Re: [RFC PATCH] topology: Represent clusters of CPUs within a die.

From: Jonathan Cameron
Date: Mon Oct 19 2020 - 12:02:21 EST


On Mon, 19 Oct 2020 16:51:06 +0100
Valentin Schneider <valentin.schneider@xxxxxxx> wrote:

> On 19/10/20 15:27, Jonathan Cameron wrote:
> > On Mon, 19 Oct 2020 14:48:02 +0100
> > Valentin Schneider <valentin.schneider@xxxxxxx> wrote:
> >>
> >> That's my queue to paste some of that stuff I've been rambling on and off
> >> about!
> >>
> >> With regards to cache / interconnect layout, I do believe that if we
> >> want to support in the scheduler itself then we should leverage some
> >> distance table rather than to create X extra scheduler topology levels.
> >>
> >> I had a chat with Jeremy on the ACPI side of that sometime ago. IIRC given
> >> that SLIT gives us a distance value between any two PXM, we could directly
> >> express core-to-core distance in that table. With that (and if that still
> >> lets us properly discover NUMA node spans), we could let the scheduler
> >> build dynamic NUMA-like topology levels representing the inner quirks of
> >> the cache / interconnect layout.
> >
> > You would rapidly run into the problem SLIT had for numa node description.
> > There is no consistent description of distance and except in the vaguest
> > sense or 'nearer' it wasn't any use for anything. That is why HMAT
> > came along. It's far from perfect but it is a step up.
> >
>
> I wasn't aware of HMAT; my feeble ACPI knowledge is limited to SRAT / SLIT
> / PPTT, so thanks for pointing this out.
>
> > I can't see how you'd generalize those particular tables to do anything
> > for intercore comms without breaking their use for NUMA, but something
> > a bit similar might work.
> >
>
> Right, there's the issue of still being able to determine NUMA node
> boundaries.

Backwards compatibility will break you there. I'd definitely look at a separate
table. Problem with SLIT etc is that, as static tables, we can't play games
with OSC bits to negotiate what the OS and the firmware both understand.

>
> > A lot of thought has gone in (and meeting time) to try an improve the
> > situation for complex topology around NUMA. Whilst there are differences
> > in representing the internal interconnects and caches it seems like a somewhat
> > similar problem. The issue there is it is really really hard to describe
> > this stuff with enough detail to be useful, but simple enough to be usable.
> >
> > https://lore.kernel.org/linux-mm/20181203233509.20671-1-jglisse@xxxxxxxxxx/
> >
>
> Thanks for the link!
>
> >>
> >> It's mostly pipe dreams for now, but there seems to be more and more
> >> hardware where that would make sense; somewhat recently the PowerPC guys
> >> added something to their arch-specific code in that regards.
> >
> > Pipe dream == something to work on ;)
> >
> > ACPI has a nice code first model of updating the spec now, so we can discuss
> > this one in public, and propose spec changes only once we have an implementation
> > proven.
> >
>
> FWIW I blabbered about a "generalization" of NUMA domains & distances
> within the scheduler at LPC19 (and have been pasting that occasionally,
> apologies for the broken record):
>
> https://linuxplumbersconf.org/event/4/contributions/484/
>
> I've only pondered about the implementation, but if (big if; also I really
> despise advertising "the one solution that will solve all your issues"
> which this is starting to sound like) it would help I could cobble together
> an RFC leveraging a separate distance table.

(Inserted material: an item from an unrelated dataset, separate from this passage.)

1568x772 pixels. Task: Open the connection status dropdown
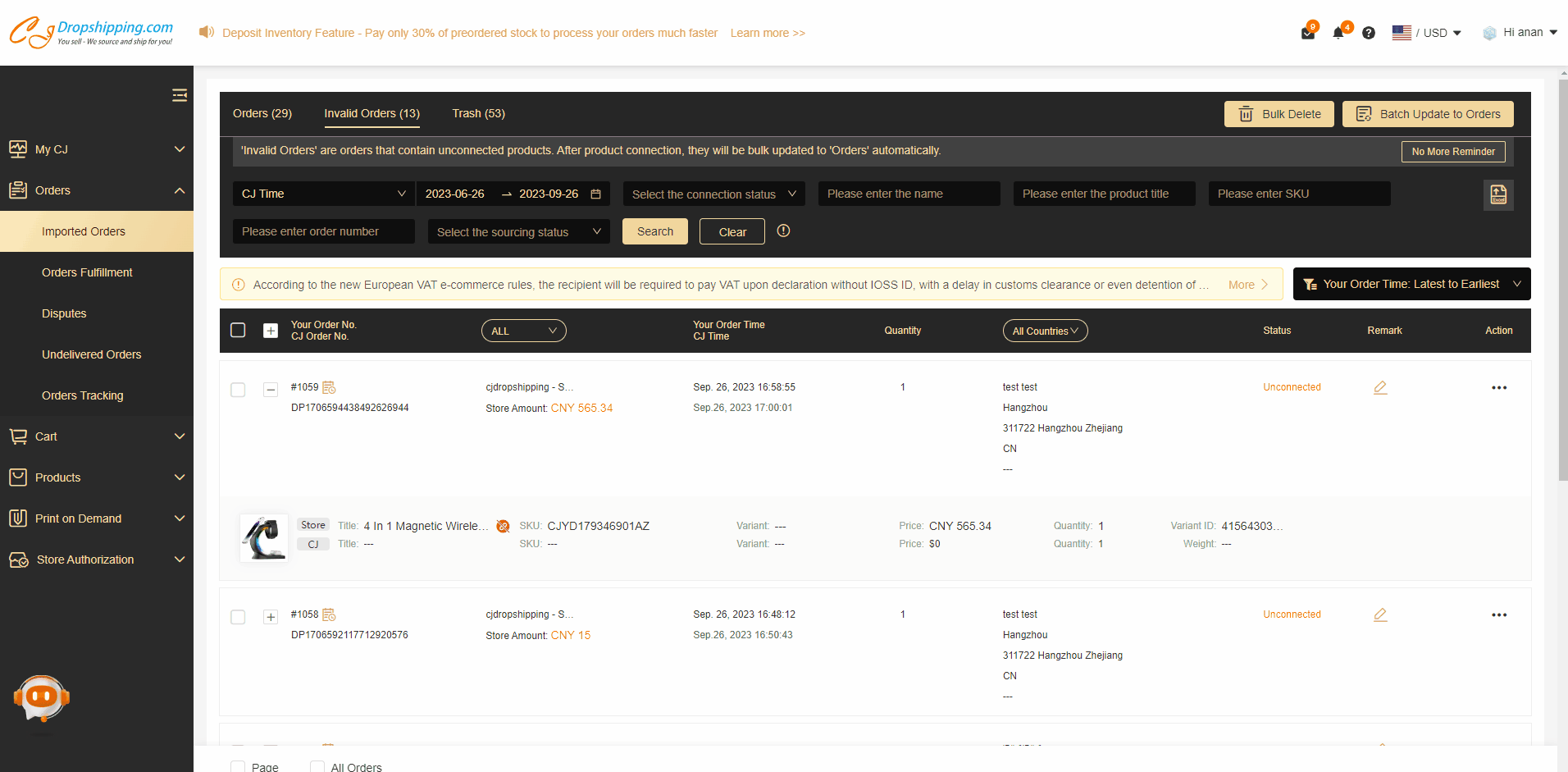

It would certainly be interesting.

>
> It doesn't solve the "funneling cache properties into a single number"
> issue, which as you just pointed out in a parallel email is a separate
> discussion altogether.
>
> > Note I'm not proposing we put the cluster stuff in the scheduler, just
> > provide it as a hint to userspace.
> >
>
> The goal being to tweak tasks' affinities, right? Other than CPU pinning
> and rare cases, IMO if the userspace has to mess around with affinities it
> is due to the failings of the underlying scheduler. Restricted CPU
> affinities is also something the load-balancer struggles with; I have and
> have been fighting over such issues where just a single per-CPU kworker
> waking up at the wrong time can mess up load-balance for quite some time. I
> tend to phrase it as: "if you're rude to the scheduler, it can and will
> respond in kind".
>
> Now yes, it's not the same timescale nor amount of work, but this is
> something the scheduler itself should leverage, not userspace.

Ideally I absolutely agree, but then we get into the games of trying to
classify the types of workload which would benefit. Much like with
NUMA spreading, it is going to be hard to come up with a one true
solution (nice though that would be!)

Not getting regressions with anything in this area is going to be
really tricky.

J


>
> > Jonathan